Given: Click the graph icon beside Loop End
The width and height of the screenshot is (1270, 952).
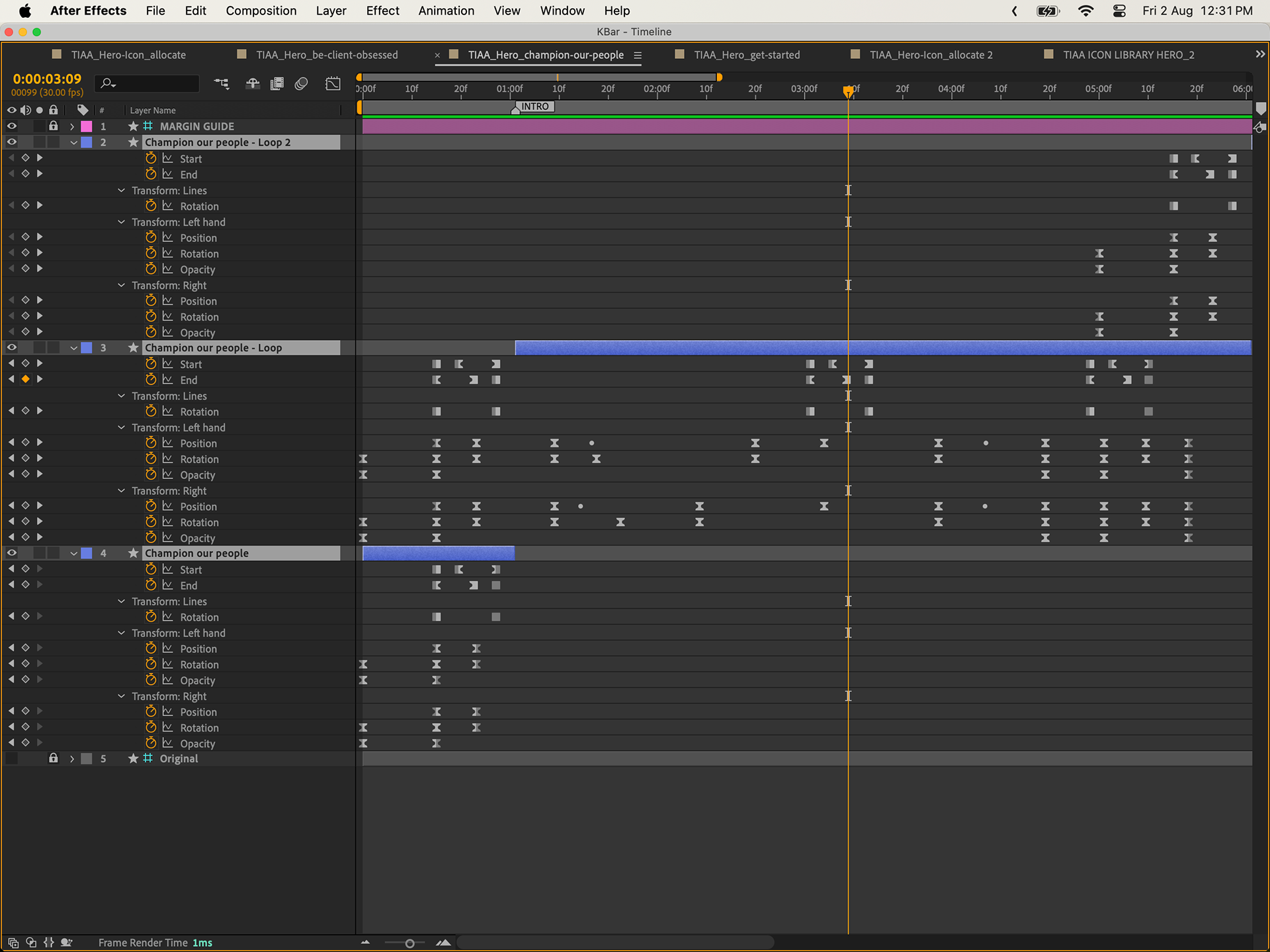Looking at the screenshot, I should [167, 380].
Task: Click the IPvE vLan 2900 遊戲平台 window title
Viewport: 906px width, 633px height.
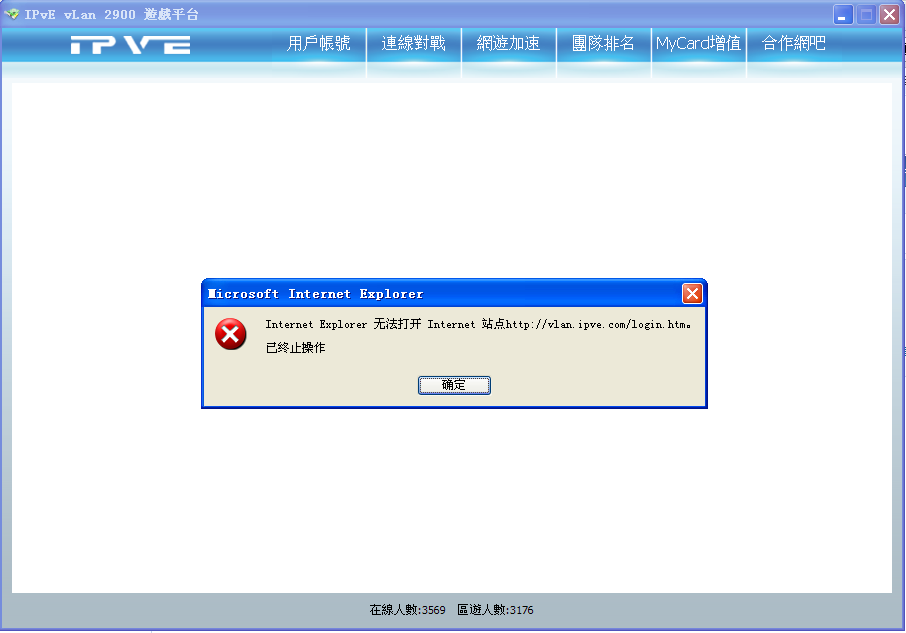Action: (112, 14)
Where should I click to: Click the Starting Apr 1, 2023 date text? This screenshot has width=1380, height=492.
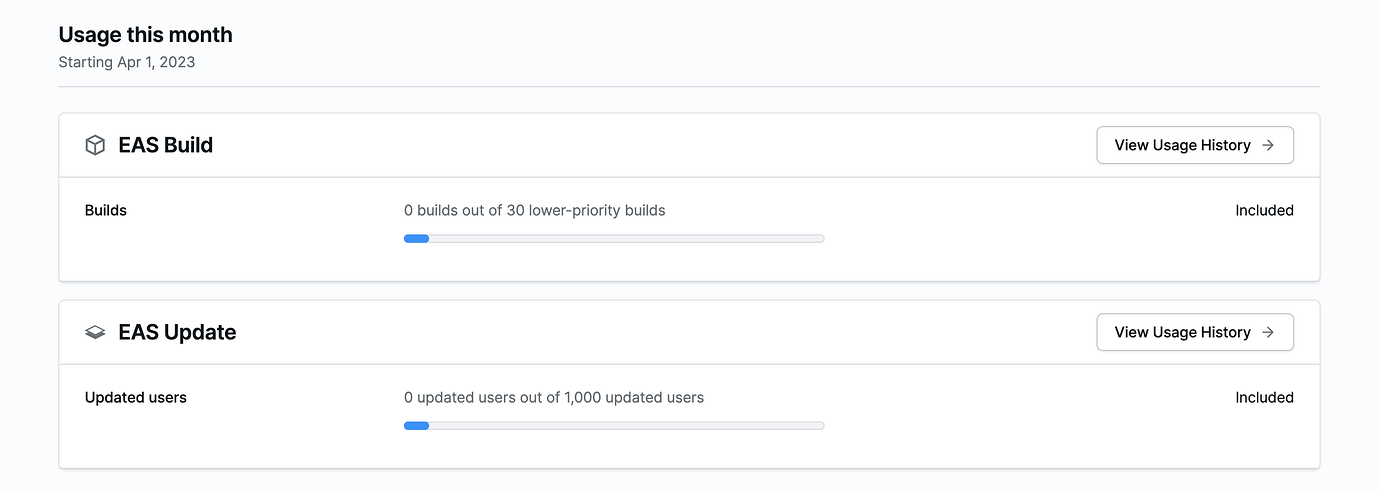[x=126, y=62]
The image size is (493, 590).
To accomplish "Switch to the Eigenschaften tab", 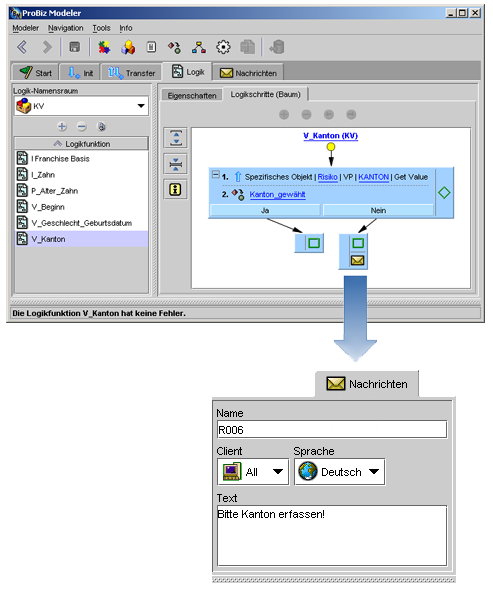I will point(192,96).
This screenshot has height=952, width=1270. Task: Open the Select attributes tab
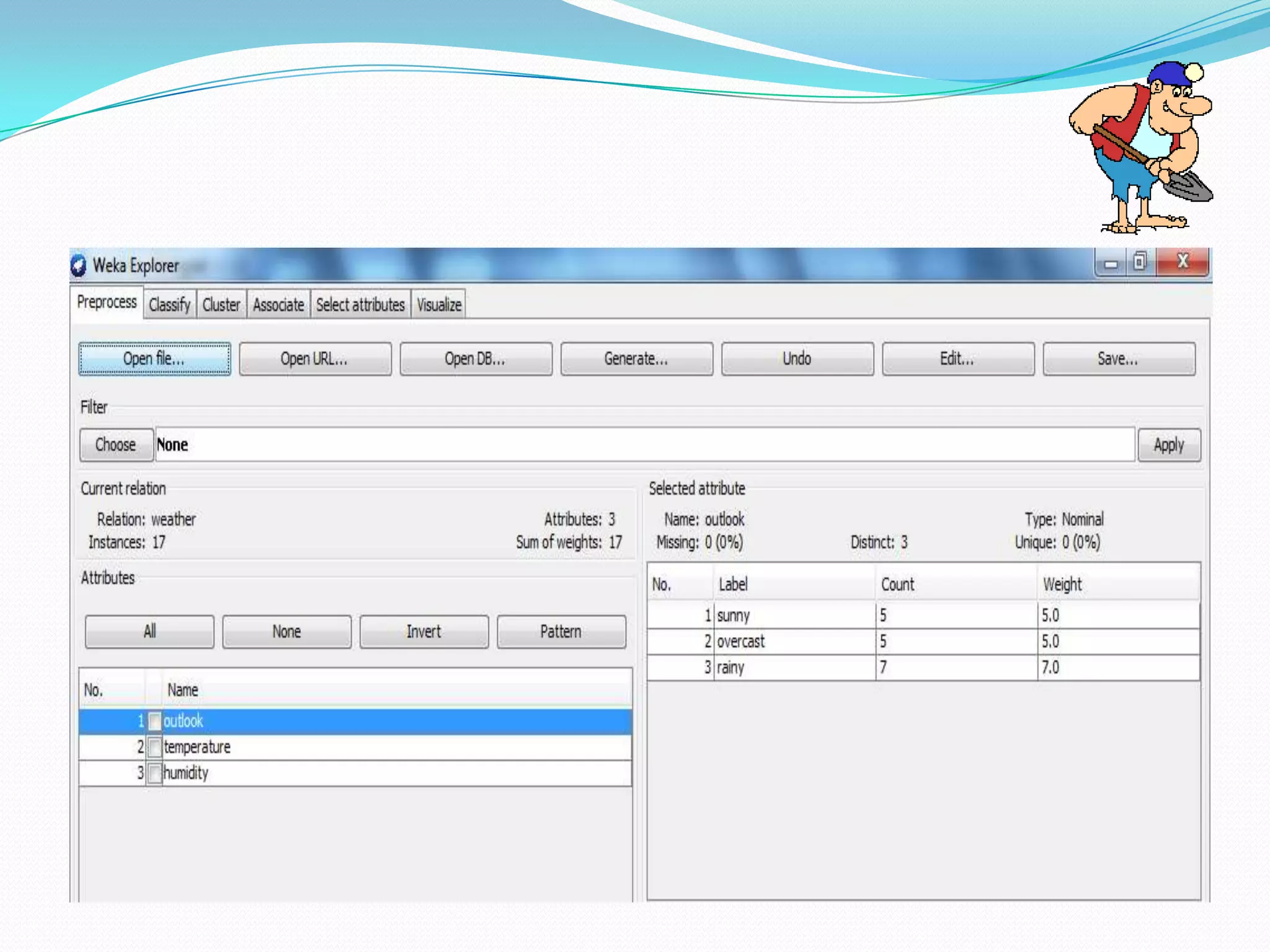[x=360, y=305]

+ + + + + + +

[CHALLENGE]
Count the lines of the items above that contain the string "This", matching case exactly. Give only the number.

[COMPLETE OUTPUT]
2